Either way you've got me worried - I was just about to order one off ebay. I love my i4, and the option of charging LiFePo4 in the same unit is really appealing, but I think I wait until I’ve read some more detailed reviews before I pull the trigger… Or wait for a Digicharger D4 V2!!


----------



## Warsaw (Jun 25, 2014)

I'v resended it to the dealer and new piece is on the way. We will see.


----------



## Sea Urchin (Jun 25, 2014)

Warsaw said:


> I'v resended it to the dealer and new piece is on the way. We will see.



you've got me worried now!! According to the track n trace mine is sitting somewhere in the post office sorting and customs area. I hope that was an isolated case. I await your further comments soon.


----------



## Sea Urchin (Jun 27, 2014)

■ Extracted data ■
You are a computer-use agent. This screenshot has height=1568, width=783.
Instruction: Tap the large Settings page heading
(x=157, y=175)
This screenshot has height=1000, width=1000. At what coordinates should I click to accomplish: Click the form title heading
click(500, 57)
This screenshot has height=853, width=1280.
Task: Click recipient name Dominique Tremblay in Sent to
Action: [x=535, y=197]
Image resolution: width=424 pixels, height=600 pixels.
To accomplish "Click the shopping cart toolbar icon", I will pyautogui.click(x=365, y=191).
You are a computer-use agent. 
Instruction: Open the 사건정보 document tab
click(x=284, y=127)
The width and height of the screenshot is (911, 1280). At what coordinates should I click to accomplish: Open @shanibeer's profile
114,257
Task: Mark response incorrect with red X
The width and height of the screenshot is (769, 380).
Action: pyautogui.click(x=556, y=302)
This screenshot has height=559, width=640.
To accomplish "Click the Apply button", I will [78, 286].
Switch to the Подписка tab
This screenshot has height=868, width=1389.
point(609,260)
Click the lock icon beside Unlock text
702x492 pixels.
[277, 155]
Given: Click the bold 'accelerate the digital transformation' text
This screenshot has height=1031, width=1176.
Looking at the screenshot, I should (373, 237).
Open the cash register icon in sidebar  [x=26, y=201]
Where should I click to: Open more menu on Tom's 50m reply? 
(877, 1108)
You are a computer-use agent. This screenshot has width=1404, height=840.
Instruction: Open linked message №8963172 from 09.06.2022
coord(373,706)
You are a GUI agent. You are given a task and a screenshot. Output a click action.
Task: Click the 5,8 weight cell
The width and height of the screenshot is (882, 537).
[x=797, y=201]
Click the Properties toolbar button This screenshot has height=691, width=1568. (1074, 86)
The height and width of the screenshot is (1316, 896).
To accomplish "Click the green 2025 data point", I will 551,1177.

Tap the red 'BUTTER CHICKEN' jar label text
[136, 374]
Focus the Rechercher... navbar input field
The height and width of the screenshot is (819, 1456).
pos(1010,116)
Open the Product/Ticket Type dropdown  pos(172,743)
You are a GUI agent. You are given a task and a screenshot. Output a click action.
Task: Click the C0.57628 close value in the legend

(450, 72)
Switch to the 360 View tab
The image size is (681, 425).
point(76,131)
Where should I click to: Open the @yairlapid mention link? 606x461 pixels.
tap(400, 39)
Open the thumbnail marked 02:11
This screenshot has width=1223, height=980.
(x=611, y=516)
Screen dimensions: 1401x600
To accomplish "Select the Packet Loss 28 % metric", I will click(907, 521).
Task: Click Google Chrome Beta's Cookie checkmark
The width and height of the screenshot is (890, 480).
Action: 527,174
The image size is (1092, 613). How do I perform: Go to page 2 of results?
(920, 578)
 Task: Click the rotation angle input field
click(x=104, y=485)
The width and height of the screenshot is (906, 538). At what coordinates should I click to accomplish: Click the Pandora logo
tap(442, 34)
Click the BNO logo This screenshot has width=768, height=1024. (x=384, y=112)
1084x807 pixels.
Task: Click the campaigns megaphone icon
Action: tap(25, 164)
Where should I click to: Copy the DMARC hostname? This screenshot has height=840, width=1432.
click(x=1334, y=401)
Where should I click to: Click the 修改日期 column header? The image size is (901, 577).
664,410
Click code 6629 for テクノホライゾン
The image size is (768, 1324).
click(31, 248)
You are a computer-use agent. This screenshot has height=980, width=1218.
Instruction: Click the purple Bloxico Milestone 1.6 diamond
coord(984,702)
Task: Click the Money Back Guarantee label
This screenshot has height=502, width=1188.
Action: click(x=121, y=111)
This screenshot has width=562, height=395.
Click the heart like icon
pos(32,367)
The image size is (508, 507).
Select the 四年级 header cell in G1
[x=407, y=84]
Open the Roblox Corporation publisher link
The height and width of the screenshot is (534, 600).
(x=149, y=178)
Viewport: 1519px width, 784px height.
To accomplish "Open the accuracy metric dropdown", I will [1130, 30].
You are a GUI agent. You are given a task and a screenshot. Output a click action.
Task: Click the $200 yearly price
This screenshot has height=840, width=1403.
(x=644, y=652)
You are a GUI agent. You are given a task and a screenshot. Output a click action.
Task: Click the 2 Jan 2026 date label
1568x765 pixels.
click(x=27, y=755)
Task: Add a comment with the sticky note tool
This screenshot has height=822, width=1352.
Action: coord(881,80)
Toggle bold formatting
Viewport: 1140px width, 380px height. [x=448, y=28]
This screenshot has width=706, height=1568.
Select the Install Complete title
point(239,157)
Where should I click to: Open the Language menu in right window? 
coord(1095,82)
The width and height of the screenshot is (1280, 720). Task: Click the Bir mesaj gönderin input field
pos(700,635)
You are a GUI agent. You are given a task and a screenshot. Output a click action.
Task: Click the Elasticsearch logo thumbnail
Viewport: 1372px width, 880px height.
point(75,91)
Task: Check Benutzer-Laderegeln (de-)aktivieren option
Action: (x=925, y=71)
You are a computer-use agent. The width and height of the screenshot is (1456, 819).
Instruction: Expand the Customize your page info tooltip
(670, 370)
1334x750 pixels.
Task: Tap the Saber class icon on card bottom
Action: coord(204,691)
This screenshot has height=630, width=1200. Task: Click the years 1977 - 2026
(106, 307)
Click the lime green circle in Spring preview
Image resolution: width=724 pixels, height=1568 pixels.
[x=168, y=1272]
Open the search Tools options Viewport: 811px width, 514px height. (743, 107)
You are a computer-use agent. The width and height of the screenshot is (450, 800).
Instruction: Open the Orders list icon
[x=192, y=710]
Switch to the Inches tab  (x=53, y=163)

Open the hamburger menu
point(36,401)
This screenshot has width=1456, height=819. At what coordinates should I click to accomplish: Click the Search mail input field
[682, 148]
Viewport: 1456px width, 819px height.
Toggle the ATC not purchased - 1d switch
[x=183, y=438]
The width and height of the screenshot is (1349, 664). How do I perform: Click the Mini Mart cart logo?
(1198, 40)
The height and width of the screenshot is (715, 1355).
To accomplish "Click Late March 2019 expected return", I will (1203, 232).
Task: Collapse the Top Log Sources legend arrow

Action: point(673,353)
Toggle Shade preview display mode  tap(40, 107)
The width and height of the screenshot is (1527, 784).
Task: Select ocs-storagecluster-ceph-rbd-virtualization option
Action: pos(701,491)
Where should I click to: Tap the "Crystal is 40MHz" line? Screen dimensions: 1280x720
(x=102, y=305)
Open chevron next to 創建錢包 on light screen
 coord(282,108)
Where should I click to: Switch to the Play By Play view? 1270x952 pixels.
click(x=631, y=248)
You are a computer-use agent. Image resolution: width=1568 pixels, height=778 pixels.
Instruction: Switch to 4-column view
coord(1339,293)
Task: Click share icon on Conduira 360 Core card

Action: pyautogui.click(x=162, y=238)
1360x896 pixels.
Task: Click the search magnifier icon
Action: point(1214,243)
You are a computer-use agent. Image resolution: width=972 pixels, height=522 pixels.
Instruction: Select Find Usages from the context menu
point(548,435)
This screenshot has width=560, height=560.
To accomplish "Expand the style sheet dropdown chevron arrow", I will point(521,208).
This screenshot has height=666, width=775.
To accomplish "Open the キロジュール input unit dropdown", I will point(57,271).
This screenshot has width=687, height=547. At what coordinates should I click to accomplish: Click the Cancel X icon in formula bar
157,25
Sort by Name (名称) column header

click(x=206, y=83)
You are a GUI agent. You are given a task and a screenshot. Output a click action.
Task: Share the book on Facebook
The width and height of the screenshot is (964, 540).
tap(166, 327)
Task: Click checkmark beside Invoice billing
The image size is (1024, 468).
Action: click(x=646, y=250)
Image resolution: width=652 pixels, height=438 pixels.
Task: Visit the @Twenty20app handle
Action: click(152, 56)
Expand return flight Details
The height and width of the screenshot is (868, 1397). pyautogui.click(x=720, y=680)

■ Task instructions ■
**1)** Reproduce the stretch of the charger forum thread from "you've got me worried now!!" through "(Jun 27, 2014)".
**2)** Put this sentence from the charger forum thread into Spanish: "I hope that was an isolated case."
**3)** Extend the charger forum thread by writing what comes after its final line.

■ Answer set ■
**1)**
you've got me worried now!! According to the track n trace mine is sitting somewhere in the post office sorting and customs area. I hope that was an isolated case. I await your further comments soon.


----------



## Sea Urchin (Jun 27, 2014)

**2)** Espero que haya sido un caso aislado.

**3)**
Yippee. D4 arrived today. Quickly put to the test and I am quite stoked with it. Only issues at this point in time that I can see is that the AAA battery doesn't seat snugly, the charger does not allow you to increase charging current when you reduce the number of batteries from 3 to 2. 

Despite being in operation for 6 hours the maximum temperature is measured at only 28C on the outer case, 32C on the screen and 40C at the vent on the underside.


----------



## Sea Urchin (Jun 27, 2014)

I am quite happy with it at the moment. There wasn't any humming sound at all. If only it has a discharge and analyser function it would be perfect!


----------



## StageofHistory (Jun 28, 2014)

Sea Urchin said:


> I am quite happy with it at the moment. There wasn't any humming sound at all. If only it has a discharge and analyser function it would be perfect!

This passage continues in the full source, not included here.